I'm sure the OpenBSD project would like its threat model to include NSA. But OpenBSD is not a meaningful ally in a contest between you and NSA. NSA wins that fight. OpenBSD's userland was much stronger than FreeBSD's in 1999, but I'm not sure I think their kernel is stronger in 2013, and that's probably what matters more.

Let me wind this bloviation up with a caveat: one thing a reputation for security gets you is a feed of talent that is interested in working on security problems. OpenBSD certainly got that. So for instance, OpenBSD's developers designed and built privilege-separated OpenSSH. There is a lot of good security work that has started inside the OpenBSD project, and I don't mean to talk any of that stuff down. I'd just be careful about taking the project's overall reputation to the bank, especially if you have serious adversaries.

Sorry for hanging this sprawling comment off your (simpler) point; I just don't want the root comment on the thread to be me talking down OpenBSD.

gtaylor|12 years ago

It's possible, but without any kind of answer we are all just guessing.

chongli|12 years ago

Why not just do what Linus Torvalds does and simply trust his hash function? For anyone to tamper with the Linux kernel sources and have him not notice they'd have to generate a SHA-256 collision and somehow get this change past thousands of clones of the repository.

andyjohnson0|12 years ago

Interesting thought. I wonder what precautions are taken w/r/t Linux?

HeyLaughingBoy|12 years ago

Seriously? What's not to understand? He said they had reasons that prevent them from moving and didn't want to discuss it further.
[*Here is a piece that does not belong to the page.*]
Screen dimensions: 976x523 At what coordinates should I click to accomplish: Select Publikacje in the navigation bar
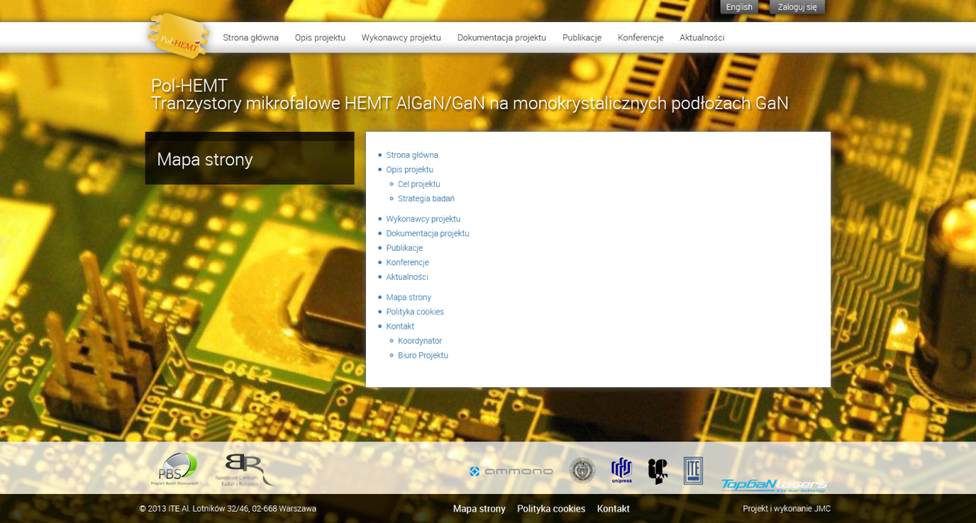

Why push it?

Isn't he in a better position to decide what's unacceptable than you are?

gtaylor|12 years ago

If he's asking for money from me, I would like to know why it's not an option. The root of the issue being raised is power/space, so I'd definitely want to know why I'm forking up for something the project could potentially get for free.
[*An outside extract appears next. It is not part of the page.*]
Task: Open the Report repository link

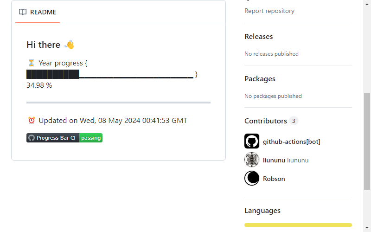Action: click(x=269, y=11)
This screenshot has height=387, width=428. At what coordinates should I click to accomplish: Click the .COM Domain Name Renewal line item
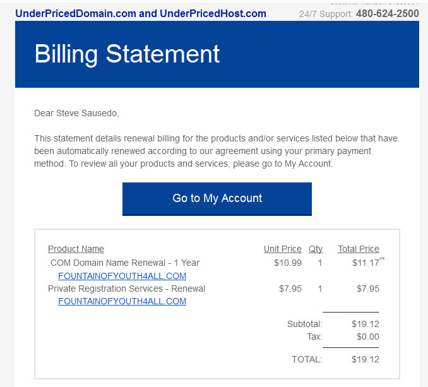tap(124, 263)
It's not a big deal, and I don't expect him to go into detail. He just won't get a cent from me without elaborating, and that's OK. I'm not mad, and I understand he has mis-givings. I just don't think that answer is acceptable enough for me to donate, but that's my subjective opinion (and not everyone else's).

simias|12 years ago

Probably, but then again if he wants my money he better explain why he needs it and how he's going to spend it, doesn't he?
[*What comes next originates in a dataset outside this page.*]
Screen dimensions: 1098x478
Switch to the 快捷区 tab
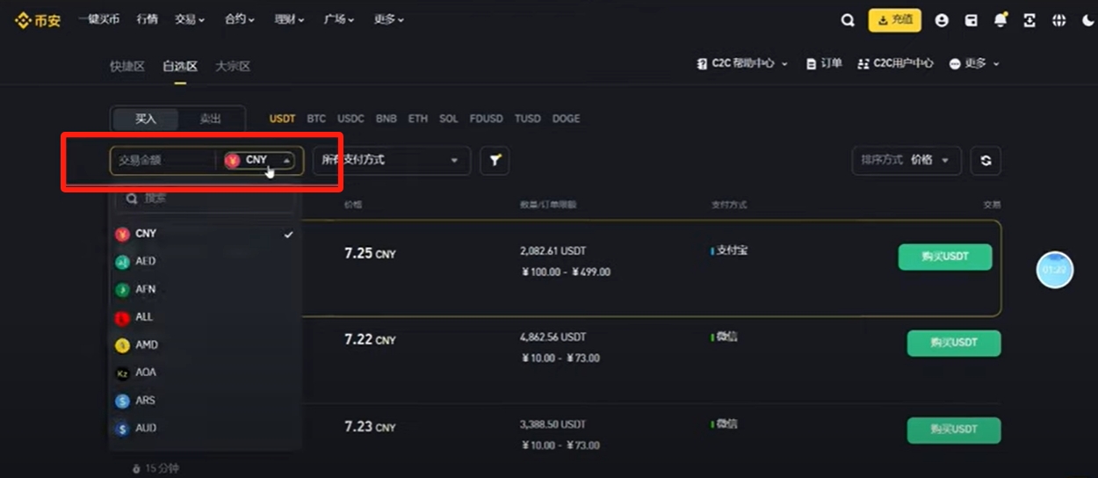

That being said since OpenBSD is all about security maybe that's the reason they don't want to move the servers to some place where they won't be able to monitor physical access to the machines. That's pure speculation though.

orbitur|12 years ago

If I'm donating I would like to know exactly where the money is going, and what options have already been explored. OpenBSD should have referenced, full documentation about these things if they want to maximize donations.

Apparently, there isn't very much documentation/open accounting, and they aren't willing to discuss options to reduce the bill. That doesn't inspire confidence.

gtaylor|12 years ago

Especially if the fate of OpenBSD as it stands is hanging in the balance. Depending on who is offering, this may be because of the uncertainty of whatever arrangement is being proposed. For example, if a smaller company or an individual offers to foot the bill, what happens if the company/individual later has a budget crunch of their own, or decides to cut ties?

Of course, if an IBM/Apple/Google/etc offers space/power, it may be a less risky proposition.

mrweasel|12 years ago

I'm pretty sure that a lot of the older hardware at least require some degree of hands on administration. Rebuilding an testing a new kernel on a VAX with no remote administration features would slow things down. Having stuff easily available makes a lot of sense to me.

kps|12 years ago

Not likely. Everything of that sort has a simple serial console port.